● EXERCISE PROMPT
Rewrite the records from the line with "Where should I" up to and including the line with "click(x=519, y=11)", putting "page" in place of "screenshot" and changing nothing else.

===== DATASET ROWS

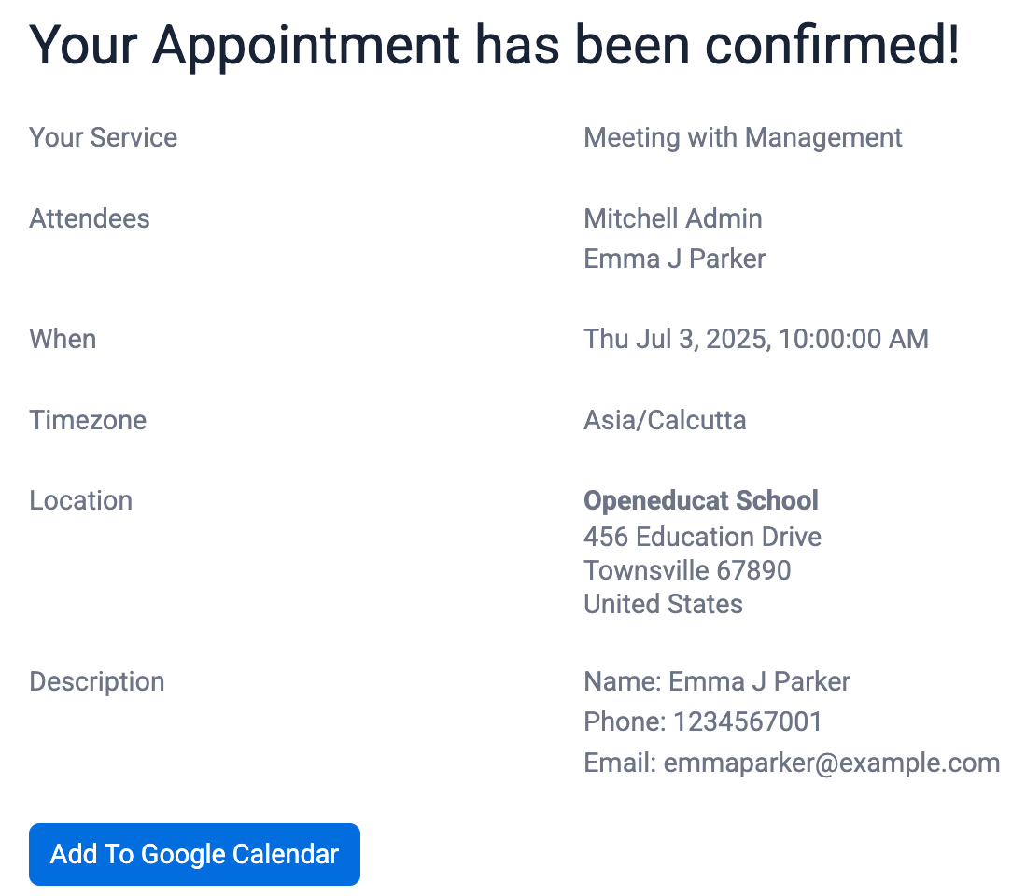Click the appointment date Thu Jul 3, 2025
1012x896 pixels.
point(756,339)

==========
===== DATASET ROWS

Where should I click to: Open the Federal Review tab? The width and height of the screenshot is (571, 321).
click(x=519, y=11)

==========
===== DATASET ROWS

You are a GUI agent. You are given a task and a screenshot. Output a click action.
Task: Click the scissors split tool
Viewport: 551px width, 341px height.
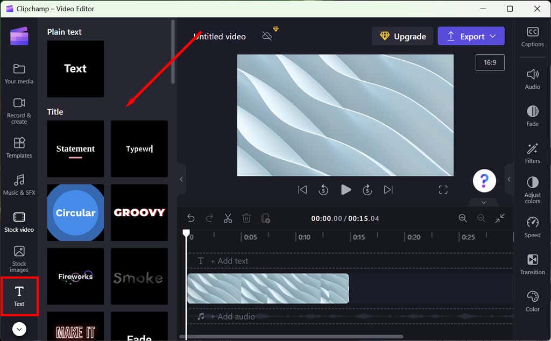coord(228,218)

==========

● EXPECTED ANSWER
Where should I click to: Open the Federal Review tab? The width and height of the page is (571, 321).
click(x=519, y=11)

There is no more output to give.